EXERCISE OBJECTIVE - In full and without alteration, output each record given here.

PROVIDED MATERIAL -
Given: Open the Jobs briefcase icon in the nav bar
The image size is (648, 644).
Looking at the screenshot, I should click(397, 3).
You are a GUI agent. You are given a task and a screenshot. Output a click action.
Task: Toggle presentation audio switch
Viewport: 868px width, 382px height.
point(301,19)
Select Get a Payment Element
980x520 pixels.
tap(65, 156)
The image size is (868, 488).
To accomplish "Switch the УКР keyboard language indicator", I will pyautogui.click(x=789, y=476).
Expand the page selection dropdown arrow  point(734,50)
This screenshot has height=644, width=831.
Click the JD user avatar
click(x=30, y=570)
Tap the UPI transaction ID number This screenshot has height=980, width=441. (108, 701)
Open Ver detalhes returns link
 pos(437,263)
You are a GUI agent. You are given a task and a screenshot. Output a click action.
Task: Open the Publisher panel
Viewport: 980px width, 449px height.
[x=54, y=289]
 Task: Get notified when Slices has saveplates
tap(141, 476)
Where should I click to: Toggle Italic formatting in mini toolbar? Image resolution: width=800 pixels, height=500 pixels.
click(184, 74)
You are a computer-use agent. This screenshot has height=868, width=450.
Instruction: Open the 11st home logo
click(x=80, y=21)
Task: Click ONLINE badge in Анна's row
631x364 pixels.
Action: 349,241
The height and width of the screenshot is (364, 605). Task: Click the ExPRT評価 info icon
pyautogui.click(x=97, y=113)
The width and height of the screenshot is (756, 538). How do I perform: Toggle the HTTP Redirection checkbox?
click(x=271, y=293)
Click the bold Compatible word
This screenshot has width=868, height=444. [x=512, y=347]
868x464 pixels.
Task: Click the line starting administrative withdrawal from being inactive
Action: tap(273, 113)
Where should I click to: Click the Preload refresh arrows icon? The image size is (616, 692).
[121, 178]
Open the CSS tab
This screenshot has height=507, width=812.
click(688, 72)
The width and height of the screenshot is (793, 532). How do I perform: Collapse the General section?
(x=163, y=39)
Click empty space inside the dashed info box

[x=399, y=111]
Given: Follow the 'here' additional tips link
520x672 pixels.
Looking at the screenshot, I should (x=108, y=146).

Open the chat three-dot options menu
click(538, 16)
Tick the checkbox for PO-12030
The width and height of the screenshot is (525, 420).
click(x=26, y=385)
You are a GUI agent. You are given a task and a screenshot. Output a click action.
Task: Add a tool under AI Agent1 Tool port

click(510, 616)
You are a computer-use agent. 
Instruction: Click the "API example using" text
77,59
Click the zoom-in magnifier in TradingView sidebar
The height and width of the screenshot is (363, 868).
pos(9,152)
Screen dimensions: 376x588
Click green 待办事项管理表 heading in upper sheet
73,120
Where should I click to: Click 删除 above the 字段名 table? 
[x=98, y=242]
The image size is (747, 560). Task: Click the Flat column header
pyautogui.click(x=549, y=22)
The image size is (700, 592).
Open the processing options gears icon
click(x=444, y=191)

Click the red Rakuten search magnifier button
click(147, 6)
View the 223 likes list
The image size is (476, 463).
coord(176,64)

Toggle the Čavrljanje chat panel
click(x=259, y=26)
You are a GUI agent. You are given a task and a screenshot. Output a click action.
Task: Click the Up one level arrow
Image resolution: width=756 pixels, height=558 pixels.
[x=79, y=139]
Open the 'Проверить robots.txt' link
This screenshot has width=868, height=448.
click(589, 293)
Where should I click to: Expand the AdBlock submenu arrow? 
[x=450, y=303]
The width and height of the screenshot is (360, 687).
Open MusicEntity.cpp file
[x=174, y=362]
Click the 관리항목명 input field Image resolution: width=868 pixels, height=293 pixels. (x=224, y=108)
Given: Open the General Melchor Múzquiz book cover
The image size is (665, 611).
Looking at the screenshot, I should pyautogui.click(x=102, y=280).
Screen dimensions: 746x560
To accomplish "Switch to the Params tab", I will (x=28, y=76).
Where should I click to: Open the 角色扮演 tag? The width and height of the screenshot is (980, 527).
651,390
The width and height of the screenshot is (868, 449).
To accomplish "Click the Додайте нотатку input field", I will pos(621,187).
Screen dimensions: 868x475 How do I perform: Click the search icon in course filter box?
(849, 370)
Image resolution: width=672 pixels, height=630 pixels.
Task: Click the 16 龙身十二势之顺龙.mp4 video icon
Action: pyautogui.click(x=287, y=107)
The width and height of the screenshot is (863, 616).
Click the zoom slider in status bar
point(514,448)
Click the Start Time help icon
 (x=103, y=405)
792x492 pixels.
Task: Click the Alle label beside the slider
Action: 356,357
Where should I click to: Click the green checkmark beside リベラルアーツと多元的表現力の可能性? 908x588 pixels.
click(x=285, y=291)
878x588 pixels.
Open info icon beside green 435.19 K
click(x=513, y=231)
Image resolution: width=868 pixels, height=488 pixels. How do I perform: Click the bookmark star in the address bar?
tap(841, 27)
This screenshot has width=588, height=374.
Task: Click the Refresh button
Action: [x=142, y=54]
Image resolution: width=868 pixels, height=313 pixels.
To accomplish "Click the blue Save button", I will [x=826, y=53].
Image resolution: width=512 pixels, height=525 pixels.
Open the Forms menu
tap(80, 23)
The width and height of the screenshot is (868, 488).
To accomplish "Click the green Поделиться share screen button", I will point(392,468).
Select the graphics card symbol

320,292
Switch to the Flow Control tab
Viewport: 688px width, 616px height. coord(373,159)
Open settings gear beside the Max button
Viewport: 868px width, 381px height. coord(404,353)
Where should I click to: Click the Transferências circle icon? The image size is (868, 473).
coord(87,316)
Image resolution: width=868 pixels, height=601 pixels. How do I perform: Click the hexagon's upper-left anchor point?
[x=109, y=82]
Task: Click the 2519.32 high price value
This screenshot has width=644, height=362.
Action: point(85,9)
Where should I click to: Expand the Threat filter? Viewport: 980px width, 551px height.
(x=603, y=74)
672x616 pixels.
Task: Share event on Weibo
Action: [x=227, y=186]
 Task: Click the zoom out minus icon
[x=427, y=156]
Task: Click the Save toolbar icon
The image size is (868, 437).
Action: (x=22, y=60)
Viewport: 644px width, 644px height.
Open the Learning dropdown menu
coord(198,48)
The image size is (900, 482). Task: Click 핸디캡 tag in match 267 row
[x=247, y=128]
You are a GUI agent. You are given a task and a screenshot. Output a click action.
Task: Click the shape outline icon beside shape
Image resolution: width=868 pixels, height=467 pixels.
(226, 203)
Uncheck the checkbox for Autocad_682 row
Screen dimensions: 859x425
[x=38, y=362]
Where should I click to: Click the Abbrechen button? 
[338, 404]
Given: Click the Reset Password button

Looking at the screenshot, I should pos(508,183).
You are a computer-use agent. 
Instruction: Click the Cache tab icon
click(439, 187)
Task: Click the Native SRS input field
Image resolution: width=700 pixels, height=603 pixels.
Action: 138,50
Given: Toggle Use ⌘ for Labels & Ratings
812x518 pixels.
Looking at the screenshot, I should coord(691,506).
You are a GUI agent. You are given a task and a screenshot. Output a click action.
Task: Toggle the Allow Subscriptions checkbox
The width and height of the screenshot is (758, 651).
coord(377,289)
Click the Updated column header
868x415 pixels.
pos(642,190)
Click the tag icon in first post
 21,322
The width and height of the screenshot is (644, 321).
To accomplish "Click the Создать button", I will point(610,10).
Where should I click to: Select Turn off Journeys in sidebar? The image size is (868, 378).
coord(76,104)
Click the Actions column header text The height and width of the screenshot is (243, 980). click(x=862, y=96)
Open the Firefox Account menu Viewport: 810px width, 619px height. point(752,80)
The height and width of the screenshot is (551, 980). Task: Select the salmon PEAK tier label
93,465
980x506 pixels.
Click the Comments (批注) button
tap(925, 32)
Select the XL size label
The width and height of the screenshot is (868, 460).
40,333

RESPONSE AREA -
Given: Open the Jobs briefcase icon in the nav bar
The image size is (648, 644).
Looking at the screenshot, I should click(397, 3).
You are a GUI agent. You are given a task and a screenshot. Output a click action.
Task: Toggle presentation audio switch
Viewport: 868px width, 382px height.
point(301,19)
Select Get a Payment Element
980x520 pixels.
tap(65, 156)
The image size is (868, 488).
To accomplish "Switch the УКР keyboard language indicator", I will pyautogui.click(x=789, y=476).
Expand the page selection dropdown arrow  point(734,50)
This screenshot has height=644, width=831.
Click the JD user avatar
click(x=30, y=570)
Tap the UPI transaction ID number This screenshot has height=980, width=441. (108, 701)
Open Ver detalhes returns link
 pos(437,263)
You are a GUI agent. You are given a task and a screenshot. Output a click action.
Task: Open the Publisher panel
Viewport: 980px width, 449px height.
[x=54, y=289]
 Task: Get notified when Slices has saveplates
tap(141, 476)
Where should I click to: Toggle Italic formatting in mini toolbar? Image resolution: width=800 pixels, height=500 pixels.
click(184, 74)
You are a computer-use agent. This screenshot has height=868, width=450.
Instruction: Open the 11st home logo
click(x=80, y=21)
Task: Click ONLINE badge in Анна's row
631x364 pixels.
Action: 349,241
The height and width of the screenshot is (364, 605). Task: Click the ExPRT評価 info icon
pyautogui.click(x=97, y=113)
The width and height of the screenshot is (756, 538). How do I perform: Toggle the HTTP Redirection checkbox?
click(x=271, y=293)
Click the bold Compatible word
This screenshot has width=868, height=444. [x=512, y=347]
868x464 pixels.
Task: Click the line starting administrative withdrawal from being inactive
Action: tap(273, 113)
Where should I click to: Click the Preload refresh arrows icon? The image size is (616, 692).
[121, 178]
Open the CSS tab
This screenshot has height=507, width=812.
click(688, 72)
The width and height of the screenshot is (793, 532). How do I perform: Collapse the General section?
(x=163, y=39)
Click empty space inside the dashed info box

[x=399, y=111]
Given: Follow the 'here' additional tips link
520x672 pixels.
Looking at the screenshot, I should (x=108, y=146).

Open the chat three-dot options menu
click(538, 16)
Tick the checkbox for PO-12030
The width and height of the screenshot is (525, 420).
click(x=26, y=385)
You are a GUI agent. You are given a task and a screenshot. Output a click action.
Task: Add a tool under AI Agent1 Tool port

click(510, 616)
You are a computer-use agent. 
Instruction: Click the "API example using" text
77,59
Click the zoom-in magnifier in TradingView sidebar
The height and width of the screenshot is (363, 868).
pos(9,152)
Screen dimensions: 376x588
Click green 待办事项管理表 heading in upper sheet
73,120
Where should I click to: Click 删除 above the 字段名 table? 
[x=98, y=242]
The image size is (747, 560). Task: Click the Flat column header
pyautogui.click(x=549, y=22)
The image size is (700, 592).
Open the processing options gears icon
click(x=444, y=191)

Click the red Rakuten search magnifier button
click(147, 6)
View the 223 likes list
The image size is (476, 463).
coord(176,64)

Toggle the Čavrljanje chat panel
click(x=259, y=26)
You are a GUI agent. You are given a task and a screenshot. Output a click action.
Task: Click the Up one level arrow
Image resolution: width=756 pixels, height=558 pixels.
[x=79, y=139]
Open the 'Проверить robots.txt' link
This screenshot has width=868, height=448.
click(589, 293)
Where should I click to: Expand the AdBlock submenu arrow? 
[x=450, y=303]
The width and height of the screenshot is (360, 687).
Open MusicEntity.cpp file
[x=174, y=362]
Click the 관리항목명 input field Image resolution: width=868 pixels, height=293 pixels. (x=224, y=108)
Given: Open the General Melchor Múzquiz book cover
The image size is (665, 611).
Looking at the screenshot, I should pyautogui.click(x=102, y=280).
Screen dimensions: 746x560
To accomplish "Switch to the Params tab", I will (x=28, y=76).
Where should I click to: Open the 角色扮演 tag? The width and height of the screenshot is (980, 527).
651,390
The width and height of the screenshot is (868, 449).
To accomplish "Click the Додайте нотатку input field", I will pos(621,187).
Screen dimensions: 868x475 How do I perform: Click the search icon in course filter box?
(849, 370)
Image resolution: width=672 pixels, height=630 pixels.
Task: Click the 16 龙身十二势之顺龙.mp4 video icon
Action: pyautogui.click(x=287, y=107)
The width and height of the screenshot is (863, 616).
Click the zoom slider in status bar
point(514,448)
Click the Start Time help icon
 (x=103, y=405)
792x492 pixels.
Task: Click the Alle label beside the slider
Action: 356,357
Where should I click to: Click the green checkmark beside リベラルアーツと多元的表現力の可能性? 908x588 pixels.
click(x=285, y=291)
878x588 pixels.
Open info icon beside green 435.19 K
click(x=513, y=231)
Image resolution: width=868 pixels, height=488 pixels. How do I perform: Click the bookmark star in the address bar?
tap(841, 27)
This screenshot has width=588, height=374.
Task: Click the Refresh button
Action: [x=142, y=54]
Image resolution: width=868 pixels, height=313 pixels.
To accomplish "Click the blue Save button", I will [x=826, y=53].
Image resolution: width=512 pixels, height=525 pixels.
Open the Forms menu
tap(80, 23)
The width and height of the screenshot is (868, 488).
To accomplish "Click the green Поделиться share screen button", I will point(392,468).
Select the graphics card symbol

320,292
Switch to the Flow Control tab
Viewport: 688px width, 616px height. coord(373,159)
Open settings gear beside the Max button
Viewport: 868px width, 381px height. coord(404,353)
Where should I click to: Click the Transferências circle icon? The image size is (868, 473).
coord(87,316)
Image resolution: width=868 pixels, height=601 pixels. How do I perform: Click the hexagon's upper-left anchor point?
[x=109, y=82]
Task: Click the 2519.32 high price value
This screenshot has width=644, height=362.
Action: point(85,9)
Where should I click to: Expand the Threat filter? Viewport: 980px width, 551px height.
(x=603, y=74)
672x616 pixels.
Task: Share event on Weibo
Action: [x=227, y=186]
 Task: Click the zoom out minus icon
[x=427, y=156]
Task: Click the Save toolbar icon
The image size is (868, 437).
Action: (x=22, y=60)
Viewport: 644px width, 644px height.
Open the Learning dropdown menu
coord(198,48)
The image size is (900, 482). Task: Click 핸디캡 tag in match 267 row
[x=247, y=128]
You are a GUI agent. You are given a task and a screenshot. Output a click action.
Task: Click the shape outline icon beside shape
Image resolution: width=868 pixels, height=467 pixels.
(226, 203)
Uncheck the checkbox for Autocad_682 row
Screen dimensions: 859x425
[x=38, y=362]
Where should I click to: Click the Abbrechen button? 
[338, 404]
Given: Click the Reset Password button

Looking at the screenshot, I should pos(508,183).
You are a computer-use agent. 
Instruction: Click the Cache tab icon
click(439, 187)
Task: Click the Native SRS input field
Image resolution: width=700 pixels, height=603 pixels.
Action: 138,50
Given: Toggle Use ⌘ for Labels & Ratings
812x518 pixels.
Looking at the screenshot, I should coord(691,506).
You are a GUI agent. You are given a task and a screenshot. Output a click action.
Task: Toggle the Allow Subscriptions checkbox
The width and height of the screenshot is (758, 651).
coord(377,289)
Click the Updated column header
868x415 pixels.
pos(642,190)
Click the tag icon in first post
 21,322
The width and height of the screenshot is (644, 321).
To accomplish "Click the Создать button", I will point(610,10).
Where should I click to: Select Turn off Journeys in sidebar? The image size is (868, 378).
coord(76,104)
Click the Actions column header text The height and width of the screenshot is (243, 980). click(x=862, y=96)
Open the Firefox Account menu Viewport: 810px width, 619px height. point(752,80)
The height and width of the screenshot is (551, 980). Task: Select the salmon PEAK tier label
93,465
980x506 pixels.
Click the Comments (批注) button
tap(925, 32)
Select the XL size label
The width and height of the screenshot is (868, 460).
40,333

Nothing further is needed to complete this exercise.